Multifunctional Liquid Metal-Based Nanocomposite Hydrogel with High Conductivity, Antibacterial and Adhesive Properties for Wearable Electronics

The emergence of eutectic gallium–indium (EGaIn) liquid metal (LM) alloys as a soft multifunctional nanofiller presents an opportunity for the fabrication of hydrogel-based strain sensors with advanced multifunctional properties. However, developing a facile and efficient approach to synthesize nanocomposite conductive hydrogels that exhibit excellent stretchability, conductivity, self-adhesion, and antibacterial properties remains a significant challenge. In this study, we introduce a semi-interpenetrating network design strategy to synthesize a high-performance nanocomposite hydrogel [liquid metal/silver nanowires/sodium lignosulfonate/polyacrylamide] [LM/AgNWs/SL/pAM] (LASM). This hydrogel consists of a single polyacrylamide (pAM) network combined with a semi-interpenetrating network formed by silver nanowires (AgNWs) and LM nanoparticles. The semi-interpenetrating network is primarily cross-linked through hydrogen bonds, electrostatic interactions, and metal coordination. The resulting conductive hydrogels demonstrate superior stretchable properties (tensile stress: 120.28 kPa; tensile strain: 373.15%), impressive conductivity (0.64 S/m), high antifatigue performance, self-adhesive characteristics (Ti: 25.40 kPa; Al: 20.66 kPa), and notable antibacterial activity, all achieved through the construction of a hybrid chemical and physical cross-linking network.
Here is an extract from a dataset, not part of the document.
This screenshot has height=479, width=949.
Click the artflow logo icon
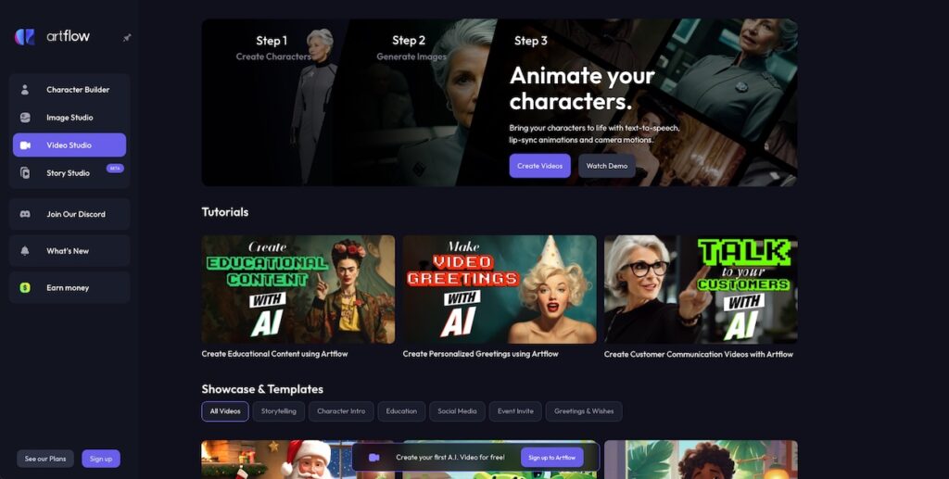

Leveraging these attributes, the nanocomposite hydrogel was assembled into a flexible sensor capable of distinguishing an extensive range of human movements, from large scale motions to subtle joint bending with remarkable stability and sensitivity. Furthermore, the LASM strain sensor can function as an adaptable writing keyboard that accurately recognizes English letters (“a”, “p”, “e”, “L,” and “HUT”) in real time when written on its surface. This multifunctional 3D nanocomposite conductive hydrogel holds great potential for applications in wearable electronics.